Kubo Yoshimasa, Chalmers Eric, Luczak Artur
Canadian Centre for Behavioural Neuroscience, University of Lethbridge, Lethbridge, AB, Canada.
Department of Mathematics and Computing, Mount Royal University, Calgary, AB, Canada.
Front Comput Neurosci. 2022 Aug 23;16:980613. doi: 10.3389/fncom.2022.980613. eCollection 2022.
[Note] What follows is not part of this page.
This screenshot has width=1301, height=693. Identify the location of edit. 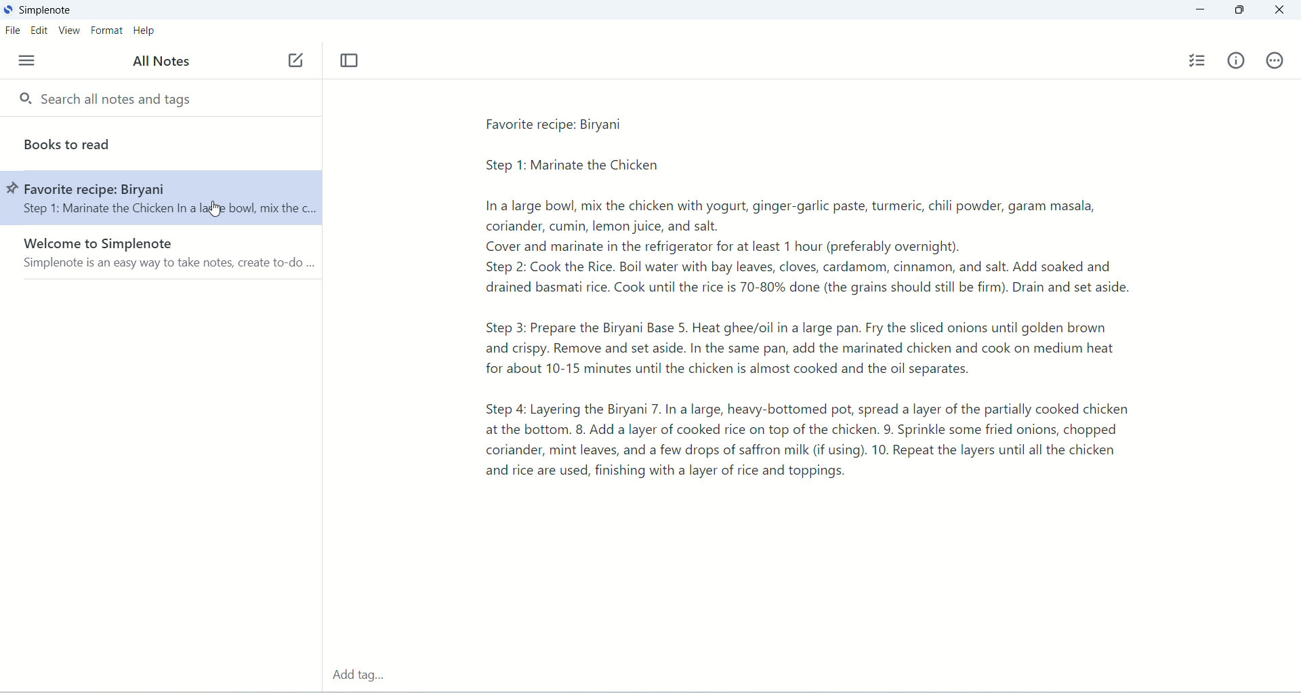
(39, 31).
Backpropagation (BP) has been used to train neural networks for many years, allowing them to solve a wide variety of tasks like image classification, speech recognition, and reinforcement learning tasks. But the biological plausibility of BP as a mechanism of neural learning has been questioned. Equilibrium Propagation (EP) has been proposed as a more biologically plausible alternative and achieves comparable accuracy on the CIFAR-10 image classification task. This study proposes the first EP-based reinforcement learning architecture: an Actor-Critic architecture with the actor network trained by EP. We show that this model can solve the basic control tasks often used as benchmarks for BP-based models. Interestingly, our trained model demonstrates more consistent high-reward behavior than a comparable model trained exclusively by BP.
反向传播(BP)已被用于训练神经网络多年,使它们能够解决各种各样的任务,如图像分类、语音识别和强化学习任务。但BP作为一种神经学习机制的生物学合理性受到了质疑。平衡传播(EP)已被提出作为一种更具生物学合理性的替代方法,并在CIFAR-10图像分类任务上取得了相当的准确率。本研究提出了首个基于EP的强化学习架构:一种演员-评论家架构,其中演员网络由EP训练。我们表明,该模型可以解决通常用作基于BP模型基准的基本控制任务。有趣的是,我们训练的模型比仅由BP训练的可比模型表现出更一致的高奖励行为。